(Aufzeichnungen zum Auffinden von Wörtern und Elementen)
⁂

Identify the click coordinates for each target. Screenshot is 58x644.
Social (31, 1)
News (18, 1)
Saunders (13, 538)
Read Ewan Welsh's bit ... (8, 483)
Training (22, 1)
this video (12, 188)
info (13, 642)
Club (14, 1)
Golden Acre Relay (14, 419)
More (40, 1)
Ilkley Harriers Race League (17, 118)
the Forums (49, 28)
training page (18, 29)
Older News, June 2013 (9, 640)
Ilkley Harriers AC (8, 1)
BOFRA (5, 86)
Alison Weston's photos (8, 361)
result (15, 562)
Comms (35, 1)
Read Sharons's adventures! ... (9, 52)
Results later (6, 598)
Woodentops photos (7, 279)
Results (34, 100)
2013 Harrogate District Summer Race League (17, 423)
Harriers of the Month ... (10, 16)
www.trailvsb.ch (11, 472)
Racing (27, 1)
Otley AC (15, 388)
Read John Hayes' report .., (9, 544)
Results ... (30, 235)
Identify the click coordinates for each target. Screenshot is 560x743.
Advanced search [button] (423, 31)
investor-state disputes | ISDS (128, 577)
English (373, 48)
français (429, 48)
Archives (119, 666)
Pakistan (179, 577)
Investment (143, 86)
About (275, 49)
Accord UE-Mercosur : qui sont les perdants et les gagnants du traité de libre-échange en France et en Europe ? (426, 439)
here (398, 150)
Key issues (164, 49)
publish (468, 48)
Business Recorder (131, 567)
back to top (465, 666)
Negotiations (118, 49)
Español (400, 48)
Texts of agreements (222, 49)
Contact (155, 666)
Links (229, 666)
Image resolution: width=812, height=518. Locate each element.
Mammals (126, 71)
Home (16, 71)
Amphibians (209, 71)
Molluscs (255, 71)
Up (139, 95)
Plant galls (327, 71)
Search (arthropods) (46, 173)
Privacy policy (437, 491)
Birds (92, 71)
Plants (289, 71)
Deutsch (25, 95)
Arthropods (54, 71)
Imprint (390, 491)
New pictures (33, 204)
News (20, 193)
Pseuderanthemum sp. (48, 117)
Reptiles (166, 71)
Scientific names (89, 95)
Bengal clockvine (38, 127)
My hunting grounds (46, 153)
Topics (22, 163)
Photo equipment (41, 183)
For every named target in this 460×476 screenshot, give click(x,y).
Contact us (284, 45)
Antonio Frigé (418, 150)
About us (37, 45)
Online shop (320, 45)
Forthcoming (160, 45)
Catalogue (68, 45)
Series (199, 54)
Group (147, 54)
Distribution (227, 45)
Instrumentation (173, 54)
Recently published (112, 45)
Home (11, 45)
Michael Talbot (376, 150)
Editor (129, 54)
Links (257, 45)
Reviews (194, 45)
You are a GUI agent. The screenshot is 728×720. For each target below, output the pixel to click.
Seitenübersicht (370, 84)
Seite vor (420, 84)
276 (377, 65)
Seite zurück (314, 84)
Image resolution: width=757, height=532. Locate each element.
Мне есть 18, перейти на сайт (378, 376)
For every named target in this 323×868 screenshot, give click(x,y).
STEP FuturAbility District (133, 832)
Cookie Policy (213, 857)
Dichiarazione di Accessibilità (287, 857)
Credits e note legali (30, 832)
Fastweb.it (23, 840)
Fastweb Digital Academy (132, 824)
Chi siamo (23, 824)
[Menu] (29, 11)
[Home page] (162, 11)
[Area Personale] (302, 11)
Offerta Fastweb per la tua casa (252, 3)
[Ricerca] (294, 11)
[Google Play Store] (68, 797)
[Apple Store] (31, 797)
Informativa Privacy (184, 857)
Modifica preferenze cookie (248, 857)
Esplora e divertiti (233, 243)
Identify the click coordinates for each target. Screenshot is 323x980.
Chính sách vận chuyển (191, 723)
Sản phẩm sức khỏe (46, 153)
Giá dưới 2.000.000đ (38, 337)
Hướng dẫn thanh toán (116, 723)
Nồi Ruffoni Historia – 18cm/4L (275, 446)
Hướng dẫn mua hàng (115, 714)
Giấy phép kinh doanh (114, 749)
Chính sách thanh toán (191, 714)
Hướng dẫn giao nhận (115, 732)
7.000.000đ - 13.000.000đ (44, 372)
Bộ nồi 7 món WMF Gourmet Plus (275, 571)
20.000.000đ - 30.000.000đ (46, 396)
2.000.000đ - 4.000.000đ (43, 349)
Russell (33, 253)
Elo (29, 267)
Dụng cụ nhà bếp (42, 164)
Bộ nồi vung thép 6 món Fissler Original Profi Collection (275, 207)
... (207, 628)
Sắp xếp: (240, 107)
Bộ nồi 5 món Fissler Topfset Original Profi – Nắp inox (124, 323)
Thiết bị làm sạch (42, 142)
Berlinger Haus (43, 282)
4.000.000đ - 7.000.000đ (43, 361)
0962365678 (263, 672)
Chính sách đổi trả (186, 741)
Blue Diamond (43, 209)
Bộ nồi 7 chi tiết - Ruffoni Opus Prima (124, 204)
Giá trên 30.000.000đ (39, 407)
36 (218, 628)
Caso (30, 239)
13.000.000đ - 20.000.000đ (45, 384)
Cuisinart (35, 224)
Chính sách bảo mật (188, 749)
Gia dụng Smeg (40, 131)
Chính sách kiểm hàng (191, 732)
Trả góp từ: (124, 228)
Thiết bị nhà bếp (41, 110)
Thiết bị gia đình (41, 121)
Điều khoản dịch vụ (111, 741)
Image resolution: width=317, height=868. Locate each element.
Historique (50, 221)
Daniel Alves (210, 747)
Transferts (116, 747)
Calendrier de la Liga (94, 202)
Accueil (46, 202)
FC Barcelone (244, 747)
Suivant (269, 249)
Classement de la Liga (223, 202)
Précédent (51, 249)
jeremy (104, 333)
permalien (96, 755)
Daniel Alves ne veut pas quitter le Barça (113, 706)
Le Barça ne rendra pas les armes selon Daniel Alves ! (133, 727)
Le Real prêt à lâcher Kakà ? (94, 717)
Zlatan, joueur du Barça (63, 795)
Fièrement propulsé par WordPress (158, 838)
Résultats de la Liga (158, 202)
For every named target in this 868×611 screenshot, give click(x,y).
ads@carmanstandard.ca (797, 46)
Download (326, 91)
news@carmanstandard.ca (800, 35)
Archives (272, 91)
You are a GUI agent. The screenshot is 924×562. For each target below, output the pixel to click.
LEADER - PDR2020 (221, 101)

⁂

Die Aufgabe – Stelle den Abschnitt der Einträge, der mit der Zeile beginnt, die „jeremy (104, 333)“ enthält, und bis zum Ende der Einträge reicht, als Markdown-Tabelle mit den Spalten „Nr.“ und „Zeile“ dar. Lass dabei Leerzeilen weg.

Lösung der Aufgabe –
| Nr. | Zeile |
|---|---|
| 1 | jeremy (104, 333) |
| 2 | permalien (96, 755) |
| 3 | Daniel Alves ne veut pas quitter le Barça (113, 706) |
| 4 | Le Barça ne rendra pas les armes selon Daniel Alves ! (133, 727) |
| 5 | Le Real prêt à lâcher Kakà ? (94, 717) |
| 6 | Zlatan, joueur du Barça (63, 795) |
| 7 | Fièrement propulsé par WordPress (158, 838) |
| 8 | Résultats de la Liga (158, 202) |
| 9 | For every named target in this 868×611 screenshot, give click(x,y). |
| 10 | ads@carmanstandard.ca (797, 46) |
| 11 | Download (326, 91) |
| 12 | news@carmanstandard.ca (800, 35) |
| 13 | Archives (272, 91) |
| 14 | You are a GUI agent. The screenshot is 924×562. For each target below, output the pixel to click. |
| 15 | LEADER - PDR2020 (221, 101) |